◆ **The problem**: Line tally for "Identify": state how many lines of the entries include it, with no other text.

◆ **Entries shown**:
#####

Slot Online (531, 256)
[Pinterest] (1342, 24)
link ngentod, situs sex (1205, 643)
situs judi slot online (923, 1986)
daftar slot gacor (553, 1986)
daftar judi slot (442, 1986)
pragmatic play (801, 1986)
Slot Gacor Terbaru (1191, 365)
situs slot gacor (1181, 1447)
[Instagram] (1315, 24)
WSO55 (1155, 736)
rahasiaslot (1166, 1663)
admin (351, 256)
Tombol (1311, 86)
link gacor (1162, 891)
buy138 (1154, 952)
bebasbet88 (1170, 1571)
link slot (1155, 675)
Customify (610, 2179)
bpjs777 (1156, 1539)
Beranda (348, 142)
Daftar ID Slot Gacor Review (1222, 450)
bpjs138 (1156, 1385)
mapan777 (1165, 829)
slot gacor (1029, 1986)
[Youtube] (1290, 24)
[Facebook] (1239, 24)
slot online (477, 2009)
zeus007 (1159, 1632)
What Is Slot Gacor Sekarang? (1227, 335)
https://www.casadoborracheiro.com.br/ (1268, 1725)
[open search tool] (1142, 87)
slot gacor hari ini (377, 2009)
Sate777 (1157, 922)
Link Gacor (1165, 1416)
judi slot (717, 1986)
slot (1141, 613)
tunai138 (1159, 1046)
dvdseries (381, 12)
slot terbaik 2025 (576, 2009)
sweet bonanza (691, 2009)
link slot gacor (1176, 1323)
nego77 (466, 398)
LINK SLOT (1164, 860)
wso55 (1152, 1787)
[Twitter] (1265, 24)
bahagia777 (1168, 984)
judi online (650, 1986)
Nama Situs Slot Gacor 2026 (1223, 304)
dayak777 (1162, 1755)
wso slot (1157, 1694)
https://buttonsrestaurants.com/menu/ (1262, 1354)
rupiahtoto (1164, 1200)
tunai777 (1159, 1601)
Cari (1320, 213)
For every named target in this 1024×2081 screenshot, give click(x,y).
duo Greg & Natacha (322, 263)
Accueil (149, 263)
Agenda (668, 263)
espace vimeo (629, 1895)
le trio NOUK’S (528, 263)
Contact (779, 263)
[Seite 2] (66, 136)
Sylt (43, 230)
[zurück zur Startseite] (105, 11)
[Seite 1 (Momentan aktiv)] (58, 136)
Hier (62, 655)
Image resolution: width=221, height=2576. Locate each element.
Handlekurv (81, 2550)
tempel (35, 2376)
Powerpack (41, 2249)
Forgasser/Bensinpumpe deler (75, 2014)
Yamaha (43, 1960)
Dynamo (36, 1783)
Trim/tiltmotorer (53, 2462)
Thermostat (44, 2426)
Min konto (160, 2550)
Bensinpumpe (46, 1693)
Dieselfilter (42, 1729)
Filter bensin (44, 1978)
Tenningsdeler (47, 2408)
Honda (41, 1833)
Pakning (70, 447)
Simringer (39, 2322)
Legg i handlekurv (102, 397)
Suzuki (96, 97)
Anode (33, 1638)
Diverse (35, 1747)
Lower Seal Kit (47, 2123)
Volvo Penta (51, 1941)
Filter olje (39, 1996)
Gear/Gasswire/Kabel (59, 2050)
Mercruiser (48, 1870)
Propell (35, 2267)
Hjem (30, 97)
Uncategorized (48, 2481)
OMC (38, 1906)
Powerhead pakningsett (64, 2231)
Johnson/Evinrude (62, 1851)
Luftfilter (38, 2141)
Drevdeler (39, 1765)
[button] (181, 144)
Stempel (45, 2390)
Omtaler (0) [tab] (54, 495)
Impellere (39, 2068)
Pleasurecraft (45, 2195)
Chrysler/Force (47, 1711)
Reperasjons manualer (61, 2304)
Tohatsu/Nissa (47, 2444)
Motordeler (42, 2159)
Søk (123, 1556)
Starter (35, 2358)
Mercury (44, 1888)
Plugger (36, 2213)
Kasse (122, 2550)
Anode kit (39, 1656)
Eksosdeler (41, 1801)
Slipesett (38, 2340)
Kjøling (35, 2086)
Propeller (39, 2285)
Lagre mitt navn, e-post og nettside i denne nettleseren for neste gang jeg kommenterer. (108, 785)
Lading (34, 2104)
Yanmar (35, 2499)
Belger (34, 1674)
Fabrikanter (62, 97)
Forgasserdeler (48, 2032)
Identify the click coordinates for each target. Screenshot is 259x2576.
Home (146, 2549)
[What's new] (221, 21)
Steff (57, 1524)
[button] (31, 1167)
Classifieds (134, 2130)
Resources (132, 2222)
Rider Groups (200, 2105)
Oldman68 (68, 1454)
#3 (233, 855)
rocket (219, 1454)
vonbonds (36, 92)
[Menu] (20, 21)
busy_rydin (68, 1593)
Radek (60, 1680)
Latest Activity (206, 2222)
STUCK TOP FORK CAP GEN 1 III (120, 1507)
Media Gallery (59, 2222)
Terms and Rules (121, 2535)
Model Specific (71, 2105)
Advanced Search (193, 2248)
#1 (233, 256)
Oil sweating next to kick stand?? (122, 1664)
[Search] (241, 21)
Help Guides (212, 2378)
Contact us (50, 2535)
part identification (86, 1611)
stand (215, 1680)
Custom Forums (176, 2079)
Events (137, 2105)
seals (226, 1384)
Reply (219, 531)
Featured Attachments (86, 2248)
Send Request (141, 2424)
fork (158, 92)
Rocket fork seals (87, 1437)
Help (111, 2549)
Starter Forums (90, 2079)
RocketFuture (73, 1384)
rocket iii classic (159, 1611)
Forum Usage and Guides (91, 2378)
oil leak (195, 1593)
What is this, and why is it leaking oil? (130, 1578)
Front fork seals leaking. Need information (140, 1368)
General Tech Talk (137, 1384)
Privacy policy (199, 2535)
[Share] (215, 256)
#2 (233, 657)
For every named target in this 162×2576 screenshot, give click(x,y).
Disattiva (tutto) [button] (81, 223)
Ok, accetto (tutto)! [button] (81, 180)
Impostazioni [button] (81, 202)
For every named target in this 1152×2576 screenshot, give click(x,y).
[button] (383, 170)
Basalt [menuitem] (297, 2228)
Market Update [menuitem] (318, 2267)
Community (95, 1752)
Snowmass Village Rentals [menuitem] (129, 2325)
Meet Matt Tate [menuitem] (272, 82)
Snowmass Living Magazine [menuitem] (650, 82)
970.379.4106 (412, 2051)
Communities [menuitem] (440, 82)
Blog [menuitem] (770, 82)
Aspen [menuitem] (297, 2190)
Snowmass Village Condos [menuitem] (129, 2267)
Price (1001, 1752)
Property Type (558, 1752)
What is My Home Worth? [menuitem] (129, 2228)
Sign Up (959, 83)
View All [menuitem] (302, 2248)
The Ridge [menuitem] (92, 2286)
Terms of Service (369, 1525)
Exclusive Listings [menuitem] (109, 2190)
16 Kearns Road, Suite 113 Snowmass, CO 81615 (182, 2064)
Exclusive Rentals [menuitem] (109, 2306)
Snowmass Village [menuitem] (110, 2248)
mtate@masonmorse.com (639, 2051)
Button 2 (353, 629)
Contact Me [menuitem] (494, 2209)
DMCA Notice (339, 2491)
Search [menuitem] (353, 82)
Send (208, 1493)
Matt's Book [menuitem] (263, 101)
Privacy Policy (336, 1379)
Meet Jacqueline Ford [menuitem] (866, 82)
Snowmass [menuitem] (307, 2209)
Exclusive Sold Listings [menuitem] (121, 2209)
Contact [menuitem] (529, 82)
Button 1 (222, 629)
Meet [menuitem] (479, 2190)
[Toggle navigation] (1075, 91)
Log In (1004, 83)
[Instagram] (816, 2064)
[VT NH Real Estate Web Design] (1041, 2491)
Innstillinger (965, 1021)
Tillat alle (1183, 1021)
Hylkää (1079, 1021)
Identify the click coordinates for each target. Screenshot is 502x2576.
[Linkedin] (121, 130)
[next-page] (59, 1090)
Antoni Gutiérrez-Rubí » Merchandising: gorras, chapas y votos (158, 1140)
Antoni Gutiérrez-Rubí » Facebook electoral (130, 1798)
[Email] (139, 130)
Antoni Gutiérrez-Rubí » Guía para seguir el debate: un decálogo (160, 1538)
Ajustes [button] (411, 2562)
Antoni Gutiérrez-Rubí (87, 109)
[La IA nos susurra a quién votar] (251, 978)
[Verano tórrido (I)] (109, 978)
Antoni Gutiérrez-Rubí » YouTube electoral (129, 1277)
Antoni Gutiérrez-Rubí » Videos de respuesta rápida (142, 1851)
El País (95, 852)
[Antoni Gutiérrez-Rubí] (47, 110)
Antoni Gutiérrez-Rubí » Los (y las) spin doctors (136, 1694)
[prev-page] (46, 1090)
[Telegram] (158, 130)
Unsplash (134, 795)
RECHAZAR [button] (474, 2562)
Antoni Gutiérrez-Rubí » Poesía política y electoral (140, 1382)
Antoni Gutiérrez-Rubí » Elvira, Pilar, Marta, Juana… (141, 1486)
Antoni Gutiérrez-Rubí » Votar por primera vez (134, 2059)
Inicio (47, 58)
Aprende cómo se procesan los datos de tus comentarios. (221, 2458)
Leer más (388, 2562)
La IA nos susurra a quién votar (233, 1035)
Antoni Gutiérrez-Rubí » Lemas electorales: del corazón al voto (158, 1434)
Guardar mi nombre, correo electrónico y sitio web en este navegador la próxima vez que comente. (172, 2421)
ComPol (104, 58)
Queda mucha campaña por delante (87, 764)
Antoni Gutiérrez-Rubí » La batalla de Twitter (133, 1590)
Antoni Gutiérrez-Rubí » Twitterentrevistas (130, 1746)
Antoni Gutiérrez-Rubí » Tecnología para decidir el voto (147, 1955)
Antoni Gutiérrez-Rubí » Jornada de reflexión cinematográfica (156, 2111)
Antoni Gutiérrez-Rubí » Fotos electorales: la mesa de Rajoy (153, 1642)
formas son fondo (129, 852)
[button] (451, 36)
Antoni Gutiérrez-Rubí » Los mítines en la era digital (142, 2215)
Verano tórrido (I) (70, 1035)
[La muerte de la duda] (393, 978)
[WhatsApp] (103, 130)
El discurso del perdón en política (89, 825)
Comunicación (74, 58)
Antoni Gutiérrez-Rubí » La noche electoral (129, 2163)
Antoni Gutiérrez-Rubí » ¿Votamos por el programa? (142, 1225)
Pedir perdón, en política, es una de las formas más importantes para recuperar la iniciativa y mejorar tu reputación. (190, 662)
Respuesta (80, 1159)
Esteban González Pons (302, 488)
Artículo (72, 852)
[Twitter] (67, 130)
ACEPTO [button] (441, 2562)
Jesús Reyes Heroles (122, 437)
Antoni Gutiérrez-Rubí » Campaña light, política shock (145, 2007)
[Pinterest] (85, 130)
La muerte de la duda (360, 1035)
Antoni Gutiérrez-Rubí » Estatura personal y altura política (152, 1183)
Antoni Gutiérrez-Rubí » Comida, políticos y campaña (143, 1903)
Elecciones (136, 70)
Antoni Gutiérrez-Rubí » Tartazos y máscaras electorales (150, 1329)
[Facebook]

#####

◆ **Response**: 2